What works best? The solid, terrorist proof walls U.S. defense contractors have built for other nations. The irony of this discussion is that Raytheon has built Islamic terrorist proof walls along Saudi Arabia’s and Jordan’s borders. They’ve built tall chain link fences with guard towers, ditch networks that prevent people from driving a truck through the barrier, and sensors that reinforce what the observers could do. These terrorist (and refugee proof) walls come with advanced sensors to detect approaching vehicles, as well has have design elements to stop them.

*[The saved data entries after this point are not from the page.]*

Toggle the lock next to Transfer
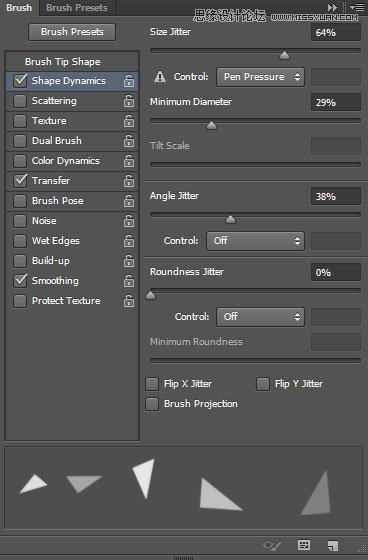 coord(129,181)
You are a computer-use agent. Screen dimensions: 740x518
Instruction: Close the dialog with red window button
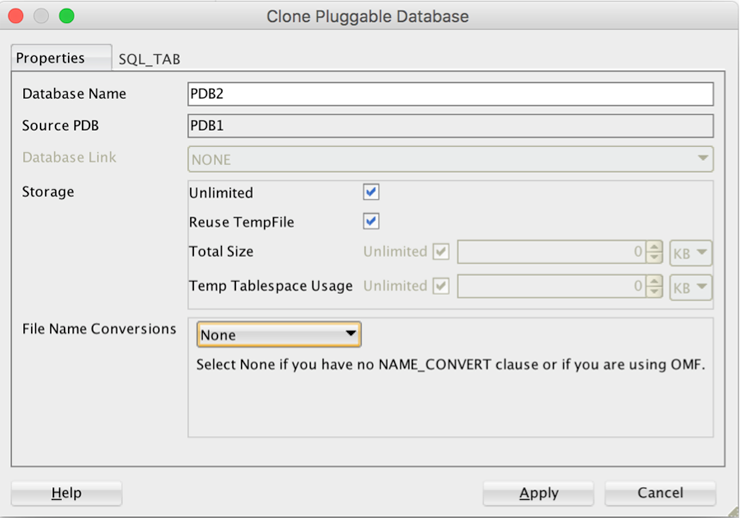19,16
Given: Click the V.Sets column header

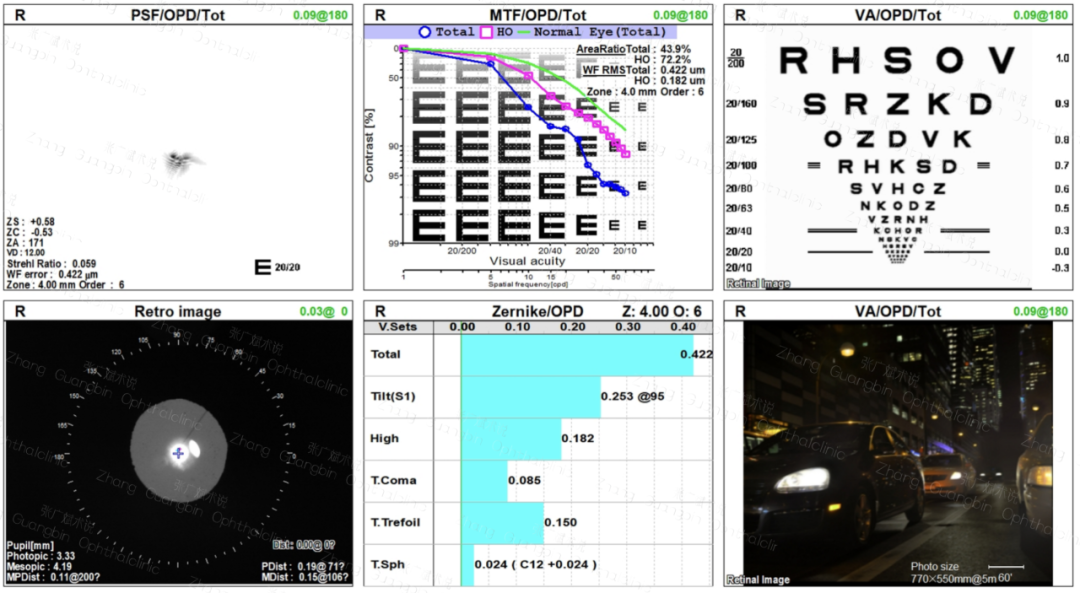Looking at the screenshot, I should point(398,326).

The Jordan border wall built by Raytheon was almost 300 miles long. Saudi Arabia’s wall along its Iraqi border is around 600 miles long. Raytheon bid on but did not win the contract to build the Saudi Arabian wall around Yemen, too. That’s an 1100 mile long wall. That’s close to half the length of the U.S. – Mexico border. That they decided to drop off the vendor list for providing the same security for their own nation is a disappointment and a disgrace. However, the solid designs they’ve demonstrated in other nations can and should be replicated here for the same reasons they were implemented abroad – the tried and true classic designs that are, truly, timeless.